When Dickinson joined the faculty and, with his wife, Carolyn, moved next door to the West's home in College Place, he learned of this dream during their neighborly "gab" sessions. "Why don't you find some poetry, prose or whatever and do it between the numbers I play?" West urged.

"The concept was simple, had elegance to it and was something I could surround," Dickinson remembers. "When we talked the first time, he said, 'I know exactly how we can open this thing.'"

"I had the piece of music, and I thought, you know, that's absolutely perfect," West recalls. Dickinson wrote introductory words meant to help set a mood of meditation and expectancy, all in a setting of "the great chords of harmony." Those words and the music became the hallmark of Evensong.
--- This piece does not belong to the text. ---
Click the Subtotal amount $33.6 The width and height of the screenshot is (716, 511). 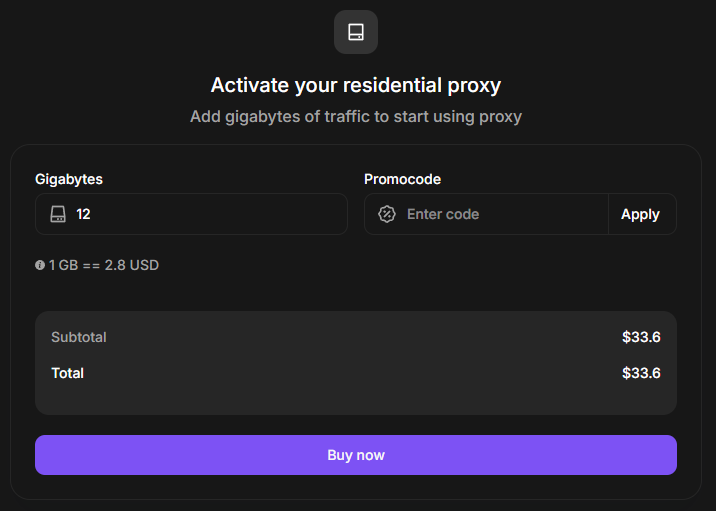(x=641, y=337)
Two other elements defined Evensong: a guest performer and an improvisation on a hymn.

Evensong came to full bloom right away — almost nothing changed after the first couple of programs. West knew the kind of music he wanted to play, and he knew there ought to be readings interspersed. It was a simple concept that didn't have to change too much throughout its long life.

Nadine and I left WWC in the spring of 1964 and did not return to the campus on a Sabbath until Alumni Weekend in April 2000. During that weekend, West and Dickinson did a reunion Evensong, which we attended. It was a wonderful concert and brought back memories of the concerts we enjoyed so long ago. Nine years later, they presented what was billed as "the last Evensong" at Sunnyside Church in Portland, Ore., in May 2009.

The CD Project Takes Root

Soon after that, the idea was born to ask both West and Dickinson to record an Evensong for posterity. Quite frankly, these concerts were so special to me and to so many other WWC students that, selfishly, I wanted to hear the opening and closing words and music whenever I wished.

West's initial reaction was an emphatic "no!" He had never allowed recordings to be made of his concerts or recitals because he did not want the pressure of a recording added to the stress of performance. I persevered, trying to convince him that a recording of Evensong would be a treasure to many WWC alumni.

When West informed me a few months later that he would have to have carpel tunnel surgery on both hands, I thought we had forever missed the opportunity to make a recording.

But, just a year later, I learned that another Evensong concert had been scheduled at the Sunnyside Church. I again approached West with the idea of recording the concert.

I told him the story about how Arnold Renschler and James Schoepflin, both of the Upper Columbia Academy (Spangle, Wash.) Class of 1960, put on an Evensong for their classmates during their 50th alumni reunion, which Nadine and I attended. Renschler said, "Evensong was one of the special memories of our years at Walla Walla College, and we want to do this Evensong as a tribute to Mel West and Loren Dickinson." He read poetry that was meaningful to him, and Schoepflin provided the music on the piano and clarinet. West was touched, and so he agreed to allow the recording of an Evensong program held March 12, 2011.

This recording is a tribute to Mel West and Loren Dickinson, the men who made Evensong so long-lived and memorable for so many people. The Evensong CD is the first of a series of Sabbath Time Music recordings. For more information, go to www.sabbathtimemusic.com.

WWU has continued the Evensong tradition on campus with Kraig Scott and Monty Buell currently doing the honors — a treat to be experienced by anyone who visits College Place on a Sabbath evening.